After some attempts at geocaching and some wandering around it was time to proceed to the Terrapin Brewery. As we walked into the back biergarten Kate greeted us. It was an exchange surprisingly far from strange. There was admittedly a lot of buildup in my psyche anyway. Meeting again my once lover four years later in a oddly professiono-casual setting. Her native directness diffused the whole thing in a big hurry as she welcomed us and told us what the deal was and where to set up to play. It was to be a day of reunions I began to understand as Mr. Kell Dodson arrived with the PA. Still holding the record for my most reliable friend, he brought us a very nice PA at that. It was amazingly good to see him, and I hope that he follows through on his threat to crash at our place in Brooklyn. The gig was kind of rough (as I was later to find it always is) but I had a good time reliving some Telecash memories with Mr. Nathan Willams and looking out onto a scene populated by characters from my Athens past. Paul Davis, his sister Katy, Leigh Ann, Dave Fitz, Nathan and Cody, Rainey…it would have only been more complete if Dawkins and Isaac had suddenly arrived. 

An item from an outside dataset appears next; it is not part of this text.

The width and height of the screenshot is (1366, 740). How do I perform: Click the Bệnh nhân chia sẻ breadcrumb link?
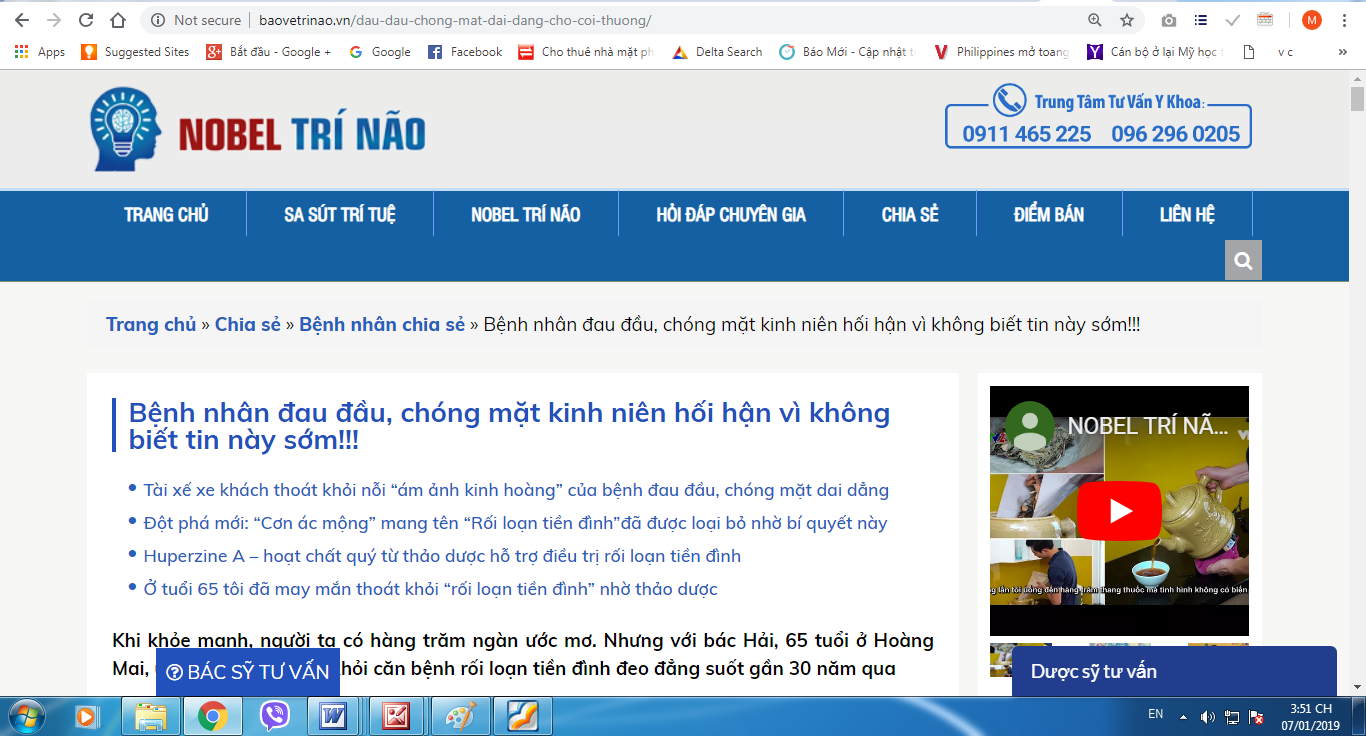tap(382, 325)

Our exit from Terrapin was hasty as we had to make another gig at the Flicker Bar by 9. I was a bit disappointed as I only had time to really try the experimental peanut butter chocolate beer. It was very good I might add. As the beer tour shut down we packed up quickly, bid everyone adieu, rounded up those still interested in partying and headed to Flicker. More on home turf, the flicker show was substantially better. I really like that place and as we walked in Mark was already setting up for the roots xmas party. We set up and got ready to play with New York haste so we were on pretty directly. For this gig we were accompanied by american baritone Benjamin C. Dawkins. As always he delivered a most stellar performance and it is always a pleasure to have him onstage. We were followed by a number of great folk songwriters and singers led by a man named Mark Cunningham.  He is a really nice guy, and a good songwriter to boot and I got kind of….shall we say, folked up, all the while catching up on the events in all our lives that transpired since last we spoke. It was nice, and before long it was time to go. Our sleeping options being somewhat limited, and imposing where available, we decided to make the drive onto Nashville. 

I don’t remember much from the drive, being passed out for most of it, I just remember being nervous about driving down a country driveway in rural Tennesee (rock salt being what it is), and being hesitant to wake up Casey when we arrived at 6 in the morning. What transpired next though is a story for another entry. 

We arrived in Milledgeville a bit too late, but Nathan and Cody only seemed a little annoyed. I apologized and Nathan made some hyper sincere statement followed by a hilariously snarky joke so I knew it was all good. It is always great to see them. 

Our stay there was (with the exception of Jasper testing his new-found geocaching skills) mostly restful and involved a lot of sleeping and watching of movies we’d missed out on. Everyone these days seems to have these giant high frame rate TV’s. They are very cool but there is a certain tele-mystique that is somehow ruined by them. From the makeup on the actor’s faces to the temporary sets one can really see behind the curtain, so much so that even the big budget movies of yore look like sci-fi channel original miniseries from the late nineties. In most places this would be a little unnerving, stealing from the magic of the experience. At Nathan’s however, it is a huge bonus, the revealed flaws giving him an even greater platform for his unique brand of media jokery. If I had some investment capital I would definitely produce the Nathan show. It would be kind of like the thinking man’s Beavis and Butthead. 

After restful nights and pleasant days, I was ready to brave the hipster vortex of Athens, GA. It is a bitter sweet place in my mind, but we are buys all day and I expect it will be, if not a positive one, a rich experience for us all.